On the Glenn Beck radio program today, Newt Gingrich once more confirmed his support for Hamiltonian industrial policies. In some instances, such as ethanol, Gingrich argued, the federal government should subsidize some industries over others. In other instances, such as the automobile industry, such subsidies should not be undertaken.
Gingrich failed to offer a convincing argument why subsidies are appropriate for some industries and companies, but not others.
When he cited the history of subsidies to manufacturers and other companies in America, the former professor of history got in to big trouble with those of us who support the three core values of the Tea Party movement: (1) Constitutionally Limited Government (2) Free Markets and (3) Fiscal Responsibility.

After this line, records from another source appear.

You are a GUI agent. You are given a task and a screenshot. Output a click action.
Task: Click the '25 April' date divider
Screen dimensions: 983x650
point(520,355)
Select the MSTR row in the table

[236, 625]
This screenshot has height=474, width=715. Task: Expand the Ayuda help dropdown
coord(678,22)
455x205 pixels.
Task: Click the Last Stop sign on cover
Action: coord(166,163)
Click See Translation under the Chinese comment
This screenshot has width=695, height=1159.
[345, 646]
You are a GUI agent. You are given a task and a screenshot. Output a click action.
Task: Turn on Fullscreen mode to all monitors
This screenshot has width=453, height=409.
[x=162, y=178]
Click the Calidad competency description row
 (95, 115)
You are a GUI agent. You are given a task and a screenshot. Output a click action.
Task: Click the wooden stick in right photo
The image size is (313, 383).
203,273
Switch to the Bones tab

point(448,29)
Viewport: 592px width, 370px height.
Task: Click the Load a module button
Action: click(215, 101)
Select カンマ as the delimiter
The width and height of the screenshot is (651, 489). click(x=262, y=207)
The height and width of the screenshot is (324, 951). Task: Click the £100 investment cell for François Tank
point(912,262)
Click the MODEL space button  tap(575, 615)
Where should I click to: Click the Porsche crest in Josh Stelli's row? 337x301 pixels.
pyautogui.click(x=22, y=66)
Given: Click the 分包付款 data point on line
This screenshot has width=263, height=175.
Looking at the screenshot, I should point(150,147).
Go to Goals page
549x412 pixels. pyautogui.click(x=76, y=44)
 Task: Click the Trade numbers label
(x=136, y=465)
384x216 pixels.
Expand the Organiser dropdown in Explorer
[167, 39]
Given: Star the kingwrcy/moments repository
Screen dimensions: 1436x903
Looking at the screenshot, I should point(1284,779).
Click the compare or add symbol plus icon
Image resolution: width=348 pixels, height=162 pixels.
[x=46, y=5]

Gingrich pointed to two examples of “successful” industrial subsidies in our nation’s first century — Alexander Hamilton’s 1791 Report on Manufactures and the transcontinental railroad built during the 1860s.
He could not have found two better examples that illustrate the corrupting nature of the federal government picking winners and losers. In fact, “Professor” Gingrich seems to have either missed history’s lessons about the adverse affects of crony capitalism, or he’s emulating some big-government villains in American history.
As I point out in my new book, Covenant of Liberty: The Ideological Origins of the Tea Party Movement, Alexander Hamilton was the original champion of crony capitalism. Indeed, before introducing his Report on Manufactures to the Second Congress in December, 1791, Hamilton had organized and raised capital for a private company called The Society for Establishing Useful Manufactures. Though he himself was not an investor, he wrote the prospectus, and persuaded his many financial speculator friends in New York City to invest in the deal. Why wouldn’t they? With the public backing of the Secretary of the Treasury, it was a sure thing. Hamilton persuaded the State Government of New Jersey to invest, as well as numerous Congressmen, a future Supreme Court Justice, and the Governor of New Jersey himself.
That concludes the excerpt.